Fundamentally this blog post shall explain the math behind RSA. Public key cryptography that underlies secure transmission which enables eCommerce on the internet, military communication employs RSA. In public-key cryptography, we use two keys, one known as public key which is used to encrypt the message and is known to everybody. The other is the private key (secret key) which is used for decryption. It is impossible or expensive to derive the private key from public key using classical computers that are currently in existence and this forms the security of RSA. This algorithm was discovered by Ronald, Shamir and Adleman at MIT in the year 1976 and thus the name RSA. To understand RSA, let's start with the math that underlies it.

## Number Theoretic Introduction

**Modular Arithmetic**:- Modular arithmetic allows arithmetic over a set of numbers. The set is formed by the list of numbers that can differ from the multiples of number N. This number N is a positive integer which is termed the modulus and there are N distinct integers which is given by the set $\{0,1, ..., N-1\}$. Modular arithmetic differs from normal arithmetic in that you do arithmetic not on a line but on a circle or a ring. Once you reach $N-1$, you wrap around to zero. Addition and Multiplication are the arithmetic operations defined in $\mod N$.

Let's define more formally. If a,b,N are integers, then in mathematical notation

$ a\equiv b\pmod N\iff a = b + kN \text{ for some integer k.}$

Examples are:

$26\equiv 5\pmod 7\text{ because } 26 = 5 + 3 * 7$

$-1\equiv 6\pmod 7\text{ because } -1 = 6 + (-1) * 7$.

The next concept that we need to understand is

A number x has an inverse in $\mod N$ if and if only gcd(x, N) = 1. Here gcd is the greatest common divisor (the largest integer that divides both the number.). The gcd of two numbers x and y can written as a linear combination of two integers a and b such that $$ gcd(x,y) = a . x + b .y $$ Using the above, let's write $gcd(x,N) = a . x + b . N$. Now let's apply $\mod N$ arithmetic to the preceding equation. $b . N$ cancels out since it is a multiple of N. What remains is $ a . x = 1 \pmod N$. This implies the inverse of x is a. The above proof shows that inverse exists and shows way to find the inverse efficiently. $x^{-1}=a$ can be found out using Extended Euclidean Algorithm whose runtime is $0(log^2N)$.

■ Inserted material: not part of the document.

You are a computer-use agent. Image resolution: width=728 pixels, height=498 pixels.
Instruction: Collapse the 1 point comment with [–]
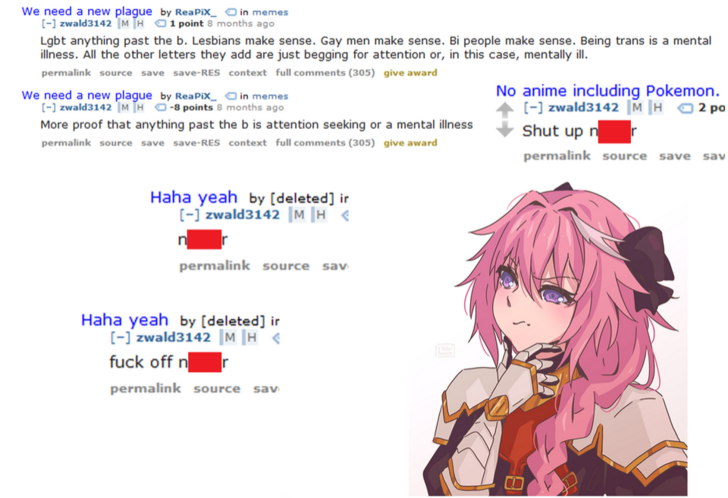coord(48,23)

Let's discuss the case when the modulus N is a prime p. When the modulus is prime, other than zero, all other remaining $p-1$ integers have no factor common with p which means they are coprime. This means that $gcd(x,p) = 1$ which implies all elements have modulo inverses. Fermat in 1640 introduced the Fermat Little Theorem which states that if p is a prime and x be any integer, then $$ a ^ {p-1} \equiv 1 \pmod p $$ About a 100 years later, Euler stated a more general result $$ x ^ {\phi(n)-1} \equiv 1 \pmod N $$ What is this $\phi(N)$ ?. It is called the Euler totient function which is a count of the number of positive integers that are coprime with N. If N is a prime p, then $ \phi(p) = p - 1$. If N is product of two primes p and q, that is, $N = p . q$, then \phi(N) = N - p - q + 1 = (p-1)(q-1). This follows from the fact that the number of integers less than N that are not coprime with N are those that are divisible by either p or q. Among the N (distinct numbers, there are p ( $p.q/q$)of them which are divisible by q and q ($p.q/p$) of them which are divisble by p. Zero is added in both cases, so we add 1 to avoid the double addition. This is a very important result which form the basis of the RSA cryptosystem.

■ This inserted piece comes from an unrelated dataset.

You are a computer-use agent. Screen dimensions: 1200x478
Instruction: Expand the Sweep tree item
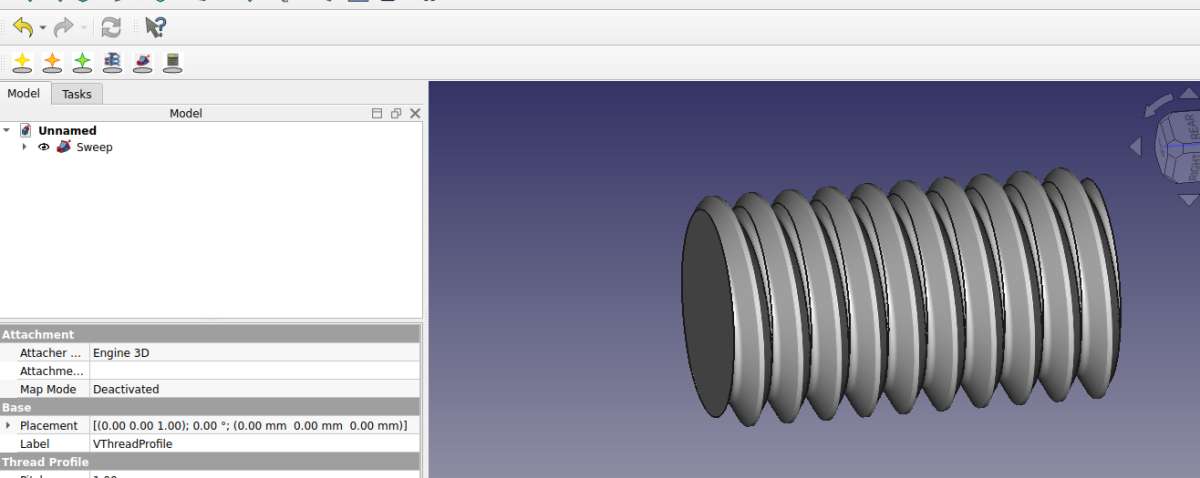(x=24, y=147)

We are almost done with the math required to understand the RSA algorithm. Now we just need to understand group theory a bit. It is required to prove the existence of an inverse ( in the group $G_{(p-1)(q-1)}$

[TO BE COMPLETED LATER]

The next concept that we need to understand is

**modular inverse**. Inverse is usually something that when combines with which it is inverse for gives you the identity. As an example, the inverse of $2$ in rational system is $1/2$. The modular inverse of x is y such that $ x . y = 1 \pmod N$. Next question what all elements in $\mod N$ have inverses and how to find the inverse efficiently.A number x has an inverse in $\mod N$ if and if only gcd(x, N) = 1. Here gcd is the greatest common divisor (the largest integer that divides both the number.). The gcd of two numbers x and y can written as a linear combination of two integers a and b such that $$ gcd(x,y) = a . x + b .y $$ Using the above, let's write $gcd(x,N) = a . x + b . N$. Now let's apply $\mod N$ arithmetic to the preceding equation. $b . N$ cancels out since it is a multiple of N. What remains is $ a . x = 1 \pmod N$. This implies the inverse of x is a. The above proof shows that inverse exists and shows way to find the inverse efficiently. $x^{-1}=a$ can be found out using Extended Euclidean Algorithm whose runtime is $0(log^2N)$.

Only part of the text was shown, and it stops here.